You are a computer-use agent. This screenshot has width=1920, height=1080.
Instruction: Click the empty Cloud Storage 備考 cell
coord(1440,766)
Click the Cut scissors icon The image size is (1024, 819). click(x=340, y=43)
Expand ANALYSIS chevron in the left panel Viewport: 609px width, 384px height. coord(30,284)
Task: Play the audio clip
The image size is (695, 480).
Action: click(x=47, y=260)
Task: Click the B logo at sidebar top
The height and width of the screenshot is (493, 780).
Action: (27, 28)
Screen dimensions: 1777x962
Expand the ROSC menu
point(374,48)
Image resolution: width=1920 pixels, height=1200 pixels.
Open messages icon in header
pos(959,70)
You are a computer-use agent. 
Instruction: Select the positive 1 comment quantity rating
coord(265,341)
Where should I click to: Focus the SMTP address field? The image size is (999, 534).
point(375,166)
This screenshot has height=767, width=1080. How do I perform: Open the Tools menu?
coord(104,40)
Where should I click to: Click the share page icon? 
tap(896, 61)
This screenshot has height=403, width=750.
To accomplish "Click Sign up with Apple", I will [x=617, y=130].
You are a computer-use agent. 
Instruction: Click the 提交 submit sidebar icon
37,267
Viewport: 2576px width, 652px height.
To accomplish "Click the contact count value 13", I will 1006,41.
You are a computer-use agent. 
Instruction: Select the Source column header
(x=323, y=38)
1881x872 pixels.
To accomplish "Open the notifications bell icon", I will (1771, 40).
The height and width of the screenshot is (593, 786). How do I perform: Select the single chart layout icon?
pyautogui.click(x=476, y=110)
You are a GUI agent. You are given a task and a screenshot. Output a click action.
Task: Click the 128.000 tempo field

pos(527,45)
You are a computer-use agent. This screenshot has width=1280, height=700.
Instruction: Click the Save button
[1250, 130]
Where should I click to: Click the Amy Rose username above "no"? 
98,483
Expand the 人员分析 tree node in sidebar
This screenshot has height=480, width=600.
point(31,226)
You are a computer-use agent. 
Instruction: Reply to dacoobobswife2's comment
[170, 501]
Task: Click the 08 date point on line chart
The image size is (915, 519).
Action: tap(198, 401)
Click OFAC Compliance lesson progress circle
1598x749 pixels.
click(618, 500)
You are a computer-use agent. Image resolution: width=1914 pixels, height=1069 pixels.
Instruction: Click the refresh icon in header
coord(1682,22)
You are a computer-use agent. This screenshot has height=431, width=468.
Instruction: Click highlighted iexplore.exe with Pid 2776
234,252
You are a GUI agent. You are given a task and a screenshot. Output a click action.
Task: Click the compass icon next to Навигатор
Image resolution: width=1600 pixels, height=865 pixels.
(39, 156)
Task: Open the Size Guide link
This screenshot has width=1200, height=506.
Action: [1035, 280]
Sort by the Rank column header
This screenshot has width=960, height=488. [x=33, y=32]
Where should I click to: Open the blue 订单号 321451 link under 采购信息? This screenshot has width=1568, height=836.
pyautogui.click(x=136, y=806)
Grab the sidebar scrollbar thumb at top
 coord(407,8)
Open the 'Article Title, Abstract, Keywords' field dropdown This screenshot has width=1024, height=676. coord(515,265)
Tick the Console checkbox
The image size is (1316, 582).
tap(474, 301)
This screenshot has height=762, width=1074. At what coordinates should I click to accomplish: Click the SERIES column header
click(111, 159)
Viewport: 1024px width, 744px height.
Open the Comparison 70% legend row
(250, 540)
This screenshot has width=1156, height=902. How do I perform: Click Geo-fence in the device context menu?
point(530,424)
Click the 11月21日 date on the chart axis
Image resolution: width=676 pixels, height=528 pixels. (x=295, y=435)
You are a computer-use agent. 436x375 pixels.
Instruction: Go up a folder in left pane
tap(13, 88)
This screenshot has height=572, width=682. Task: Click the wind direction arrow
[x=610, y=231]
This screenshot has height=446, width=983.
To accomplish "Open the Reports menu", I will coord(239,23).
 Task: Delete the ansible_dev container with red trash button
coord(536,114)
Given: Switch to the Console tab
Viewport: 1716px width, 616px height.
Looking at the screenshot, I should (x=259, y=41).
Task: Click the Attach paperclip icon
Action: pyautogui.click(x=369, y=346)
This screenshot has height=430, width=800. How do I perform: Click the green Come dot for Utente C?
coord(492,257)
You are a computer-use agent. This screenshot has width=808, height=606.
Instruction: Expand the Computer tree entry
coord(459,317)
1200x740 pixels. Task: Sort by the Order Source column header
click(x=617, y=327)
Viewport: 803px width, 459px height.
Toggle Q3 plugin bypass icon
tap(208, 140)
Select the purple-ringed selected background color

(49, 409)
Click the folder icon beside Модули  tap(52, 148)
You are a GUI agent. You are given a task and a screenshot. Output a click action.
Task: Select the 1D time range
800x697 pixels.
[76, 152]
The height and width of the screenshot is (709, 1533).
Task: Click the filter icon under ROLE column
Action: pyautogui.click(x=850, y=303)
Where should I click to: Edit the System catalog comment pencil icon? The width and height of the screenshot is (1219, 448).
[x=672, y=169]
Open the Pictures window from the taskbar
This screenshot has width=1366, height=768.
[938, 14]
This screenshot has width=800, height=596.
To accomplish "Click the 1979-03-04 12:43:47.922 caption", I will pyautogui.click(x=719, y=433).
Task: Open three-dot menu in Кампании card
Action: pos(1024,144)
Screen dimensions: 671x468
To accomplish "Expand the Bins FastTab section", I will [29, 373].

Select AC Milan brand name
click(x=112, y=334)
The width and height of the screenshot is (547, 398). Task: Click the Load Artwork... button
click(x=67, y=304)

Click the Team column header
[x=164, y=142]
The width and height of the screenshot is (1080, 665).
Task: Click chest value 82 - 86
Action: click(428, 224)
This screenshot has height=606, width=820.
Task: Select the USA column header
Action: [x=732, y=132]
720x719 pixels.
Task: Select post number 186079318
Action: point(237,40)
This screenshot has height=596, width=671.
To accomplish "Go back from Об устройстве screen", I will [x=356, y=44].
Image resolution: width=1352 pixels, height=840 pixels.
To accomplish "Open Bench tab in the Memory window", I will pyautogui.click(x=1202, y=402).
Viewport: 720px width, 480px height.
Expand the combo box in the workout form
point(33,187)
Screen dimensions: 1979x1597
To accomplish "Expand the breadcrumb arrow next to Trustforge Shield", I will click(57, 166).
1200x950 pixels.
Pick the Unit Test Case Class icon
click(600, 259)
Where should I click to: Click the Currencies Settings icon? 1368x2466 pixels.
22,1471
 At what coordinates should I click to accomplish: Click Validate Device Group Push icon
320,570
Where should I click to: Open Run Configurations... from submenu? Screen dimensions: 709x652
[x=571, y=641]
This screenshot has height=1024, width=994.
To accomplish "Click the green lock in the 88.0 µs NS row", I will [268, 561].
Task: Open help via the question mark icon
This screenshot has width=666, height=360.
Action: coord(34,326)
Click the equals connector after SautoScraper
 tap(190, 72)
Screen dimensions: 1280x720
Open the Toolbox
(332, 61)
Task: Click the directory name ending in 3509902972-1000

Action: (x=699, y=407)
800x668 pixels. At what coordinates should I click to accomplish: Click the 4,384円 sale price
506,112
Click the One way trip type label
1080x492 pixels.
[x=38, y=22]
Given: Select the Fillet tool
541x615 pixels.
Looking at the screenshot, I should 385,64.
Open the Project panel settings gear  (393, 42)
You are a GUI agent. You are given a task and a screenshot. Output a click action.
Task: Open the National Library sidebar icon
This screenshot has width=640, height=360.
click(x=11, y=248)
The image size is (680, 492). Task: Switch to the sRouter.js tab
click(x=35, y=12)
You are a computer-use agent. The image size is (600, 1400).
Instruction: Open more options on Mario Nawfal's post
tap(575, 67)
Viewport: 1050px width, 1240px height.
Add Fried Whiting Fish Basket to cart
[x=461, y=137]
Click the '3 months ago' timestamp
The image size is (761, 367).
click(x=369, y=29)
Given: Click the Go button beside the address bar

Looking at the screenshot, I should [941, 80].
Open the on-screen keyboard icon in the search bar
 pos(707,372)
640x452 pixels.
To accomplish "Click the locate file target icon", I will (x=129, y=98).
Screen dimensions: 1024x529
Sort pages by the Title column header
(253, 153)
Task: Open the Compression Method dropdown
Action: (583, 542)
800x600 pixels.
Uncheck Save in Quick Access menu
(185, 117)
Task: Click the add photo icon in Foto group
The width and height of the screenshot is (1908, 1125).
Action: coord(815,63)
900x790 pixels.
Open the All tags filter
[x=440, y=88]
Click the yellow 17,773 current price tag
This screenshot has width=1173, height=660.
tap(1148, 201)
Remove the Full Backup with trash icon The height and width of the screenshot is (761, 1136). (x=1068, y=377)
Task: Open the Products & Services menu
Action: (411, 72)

_____

_What you will do_
Identify each line in the records above containing the word "next"; copy those lines.

_Answer for this exercise_
Task: Click the compass icon next to Навигатор
To accomplish "Expand the breadcrumb arrow next to Trustforge Shield", I will click(57, 166).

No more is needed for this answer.